Transcriptomic Profiling and Subtyping of Pancreatic Cancer PDO Cultures
RNA sequencing (RNA-seq) was performed on 44 PDAC-confirmed PDOs and 11 hN organoid cultures. The hN cultures clustered separately from the PDAC PDOs in principal component analysis (PCA; Fig. 3A). The hM19A-D series of organoids were isolated from different metastatic sites of the same patient following rapid autopsy and represent a distinct cluster relative to the other stage 4 PDO cultures. Gene set enrichment analysis (GSEA) of the differentially expressed genes in PDAC relative to hN organoids indicated an enrichment in MYC and E2F targets, the G2-M checkpoint, as well as pathways involved in metabolism that include glutathione metabolism, steroid biosynthesis, and biosynthesis of unsaturated fatty acids (Supplementary Table S2). These PDO RNA-seq data were used to identify the classic and basal-like subtype signatures previously derived from bulk tissues following virtual microdissection (ref. 13; Fig. 3B). Seventy percent of the PDO cultures are the classic subtype (31/44) and 30% are basal-like (13/44)—a notable finding, as there are very few available cell line models of the classic PDAC subtype (ref. 13; Supplementary Table S3A). Therefore, in addition to being able to efficiently culture organoids from every stage of pancreatic cancer, including previously difficult-to-access metastatic disease, this culture method enables the propagation and study of PDO cultures from both classic and basal-like PDAC subtypes.

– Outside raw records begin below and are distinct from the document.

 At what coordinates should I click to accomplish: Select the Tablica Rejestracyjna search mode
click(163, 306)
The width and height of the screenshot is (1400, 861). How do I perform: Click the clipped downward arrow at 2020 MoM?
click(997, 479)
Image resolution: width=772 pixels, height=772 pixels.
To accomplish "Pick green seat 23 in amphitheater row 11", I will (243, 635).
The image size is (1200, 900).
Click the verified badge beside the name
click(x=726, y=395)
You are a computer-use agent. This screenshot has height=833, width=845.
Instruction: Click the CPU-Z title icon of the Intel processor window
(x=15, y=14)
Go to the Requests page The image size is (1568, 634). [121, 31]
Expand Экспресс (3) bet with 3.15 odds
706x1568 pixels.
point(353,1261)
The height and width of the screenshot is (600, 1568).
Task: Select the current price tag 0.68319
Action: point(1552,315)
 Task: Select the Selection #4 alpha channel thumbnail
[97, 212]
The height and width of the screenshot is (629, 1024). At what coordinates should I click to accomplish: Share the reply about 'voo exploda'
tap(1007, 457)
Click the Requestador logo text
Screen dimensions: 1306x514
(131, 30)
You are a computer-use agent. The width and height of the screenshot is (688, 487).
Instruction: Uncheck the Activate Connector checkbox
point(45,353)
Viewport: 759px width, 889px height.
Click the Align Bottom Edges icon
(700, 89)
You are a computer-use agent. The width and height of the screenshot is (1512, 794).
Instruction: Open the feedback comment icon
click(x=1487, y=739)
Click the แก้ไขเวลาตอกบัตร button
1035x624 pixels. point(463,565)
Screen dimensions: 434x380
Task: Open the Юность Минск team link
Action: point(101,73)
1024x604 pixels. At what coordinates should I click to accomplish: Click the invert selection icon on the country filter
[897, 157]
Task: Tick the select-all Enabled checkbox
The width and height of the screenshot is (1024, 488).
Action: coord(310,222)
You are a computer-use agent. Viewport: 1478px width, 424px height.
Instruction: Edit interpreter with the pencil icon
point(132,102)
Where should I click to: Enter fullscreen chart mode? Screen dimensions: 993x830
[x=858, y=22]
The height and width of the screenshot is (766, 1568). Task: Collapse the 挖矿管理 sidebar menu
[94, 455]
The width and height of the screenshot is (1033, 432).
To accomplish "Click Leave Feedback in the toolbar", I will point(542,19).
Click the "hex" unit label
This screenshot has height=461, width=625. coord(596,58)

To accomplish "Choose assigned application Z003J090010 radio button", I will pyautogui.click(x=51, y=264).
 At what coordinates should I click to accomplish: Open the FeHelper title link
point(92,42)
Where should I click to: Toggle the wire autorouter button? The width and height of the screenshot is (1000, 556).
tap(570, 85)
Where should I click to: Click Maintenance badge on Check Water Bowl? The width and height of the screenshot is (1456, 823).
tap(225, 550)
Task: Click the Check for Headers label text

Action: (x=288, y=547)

The PDO transcriptomes were also independently classified using nonnegative matrix factorization (NMF) clustering, revealing two stable clusters in PDAC PDO cultures (Fig. 3C; Supplementary Fig. S4A and S4B; Supplementary Table S3B). Cluster C1 was enriched for TGFβ signaling and epithelial–mesenchymal transition by GSEA (Fig. 3D; Supplementary Table S2). In contrast, cluster C2 exhibited enrichment for xenobiotic metabolism, fatty-acid metabolism, and oxidative phosphorylation by GSEA. Although the genes comprising the C1/C2 signatures did not overlap with those defining basal and classic subtypes (1 gene overlap is MYO1A), the classifications were largely concordant with 83% of the basal-like PDO cultures falling in the C1 classifier and 93% of the classic PDO cultures falling in the C2 cluster. Therefore, PDO cultures revealed unique gene expression programs that divide PDAC into two distinct molecular classes.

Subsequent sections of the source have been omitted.